2 questions... 1. Do you prefer the power assist boxes over a normal box? And 2. Which do you guys think is a better trade-off, less pushing, or less trips to the pump? My set now is columbia (normal size), was thinking of Tapetech next and then from there making all future decisions.


----------



## zeth_c (Oct 20, 2009)

I heard that the power assist was more of a gimic than any thing just like adding wheels to there angle heads. I just bought a set of Fat Boy boxes and can't wait to test them out.


----------



## Bevelation (Dec 20, 2008)

If you want an easier push from your high-top or fatboy box, remove the springs.


----------



## Kiwiman (Jun 14, 2008)

Bevelation said:


> If you want an easier push from your high-top or fatboy box, remove the springs.


Exactly, I think they are put there just to make them look more technical so they can justify the cost.


----------



## Taped Crusader (Aug 13, 2009)

I recently bought a fat boy 10" and a standard columbia 12". They run OK but not as well as my ancient tape techs. The columbia pump is nicer but the boxes, while decent, just aren't quite there compared to the tape tech. Columbia handle is also very nice.
The problem I was having with the columbia boxes was that it'd spit out a tiny string of mud out the edges when run. Kinda like a little play doh spaghetti machine. I messed around with the adjustments and couldn't get it to work any better. I sent them back and they returned working marginally better. So now I just sigh when i see the columbias, grab the tape tech, and think of what else i could have spent a grand on.


----------



## silverstilts (Oct 15, 2008)

I have a set of northstar fat boxes only used them twice , didn't like them because they leak mud where the door hinges on . Anyone need a set get in contact with me. Besides that didn't like having to push harder to force the mud out , I would rather refill than wrench on my back all day . I use a pneumatic pump for fills so it don't take much time to refill just drag the pump around for convenience .


----------



## Bevelation (Dec 20, 2008)

My 10" leakS where the hinge is, as well. I just thought that was from running mud at concrete consistency.

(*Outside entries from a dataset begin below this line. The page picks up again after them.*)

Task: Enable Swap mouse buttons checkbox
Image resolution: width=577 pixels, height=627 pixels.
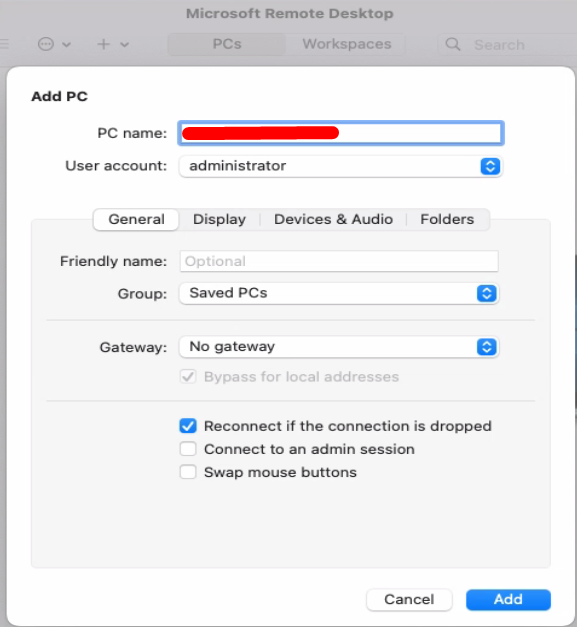Action: tap(188, 472)
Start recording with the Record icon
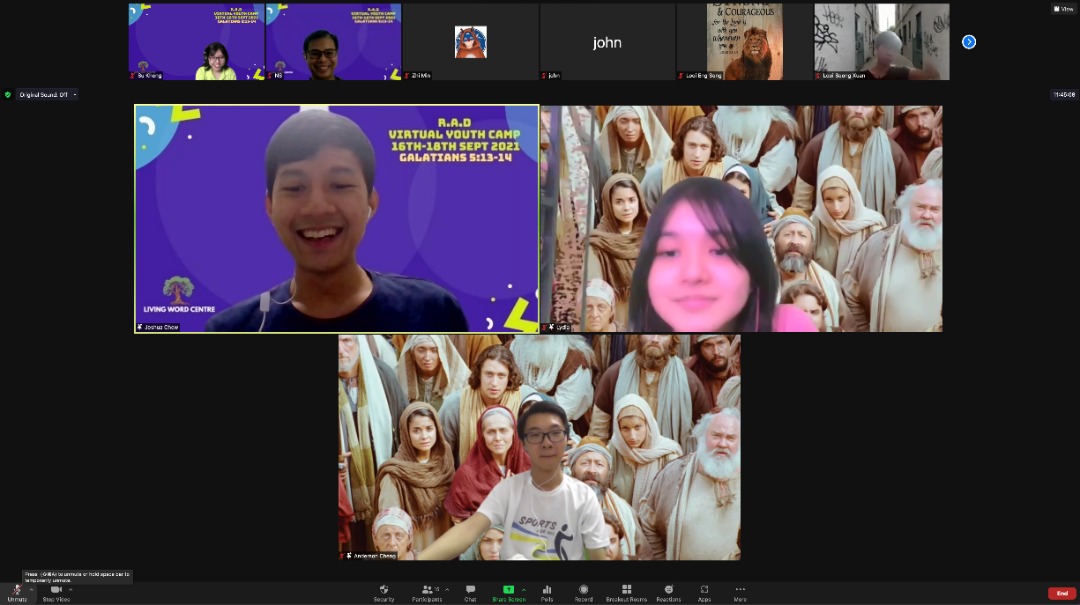 [583, 590]
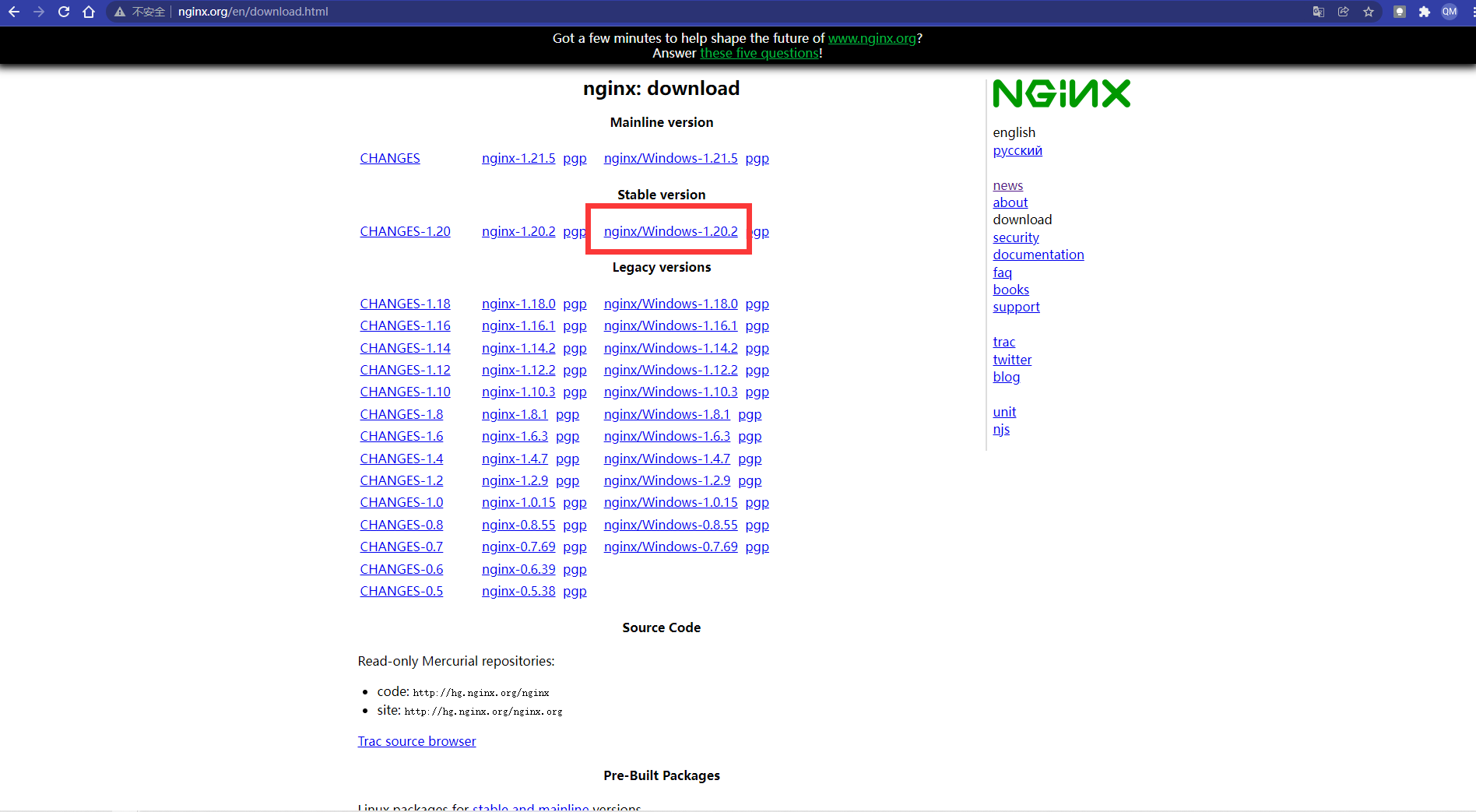The width and height of the screenshot is (1476, 812).
Task: Click the NGINX logo
Action: (x=1061, y=93)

I bought a Columbia 12" to replace the NS 12" that I had previous, and it coats VERY tight around the edges. Seems to cut as sharp as tight coating by hand. I'm pleased so far. Too bad to hear yours isn't working so well, Crusader. Maybe check the blade if it's installed right, or change it out yourself. I hope you manage to resolve that issue.


----------



## McDusty (Oct 12, 2009)

I have Columbia Fat Boy 10 & 12. I will never try any other brand or any other kind of boxes, these are perfect. been using the them for 2 years with virtually no maintenance at all. Northstar Adjustar handle (best handle out there i think) & Columbia pump.


----------



## zeth_c (Oct 20, 2009)

Used my Columbia Fat Boy 8 & 10. A little more weight than standard boxes but they are worth it. Standard boxes are ok, but they still have their place. I'm still looking for a 12" Fatboy to complete my set.


----------



## guijarrero (Oct 17, 2011)

*power assist vs fat boy*



> 2 questions... 1. Do you prefer the power assist boxes over a normal box? And..


Hi guys, thanks for sharing information and excuse my critisism.

I thing 1st question remains unanswered except for Zeth C "heard comment"/ non-self-experienced-evaluation.

Does anyone (having tested TT power assist box) can share his results?

(sorry my poor english)


----------



## fr8train (Jan 20, 2008)

I used the Ames/TapeTech power assist boxes for nearly 6 years. In that time I've also used my own non-power assist North Star boxes. I've done acceptable work with both. So the answer comes down to personal preference IMO. I did have to use a thicker mud with the Power Assist. Didn't bother me in the slightest. Just be aware that on the Power Assist's, the springs keep the mud under pressure, so that just because YOU have stopped pushing, doesn't mean the box has. You can end up making a mess. Once you get used to them, it's not really an issue.


----------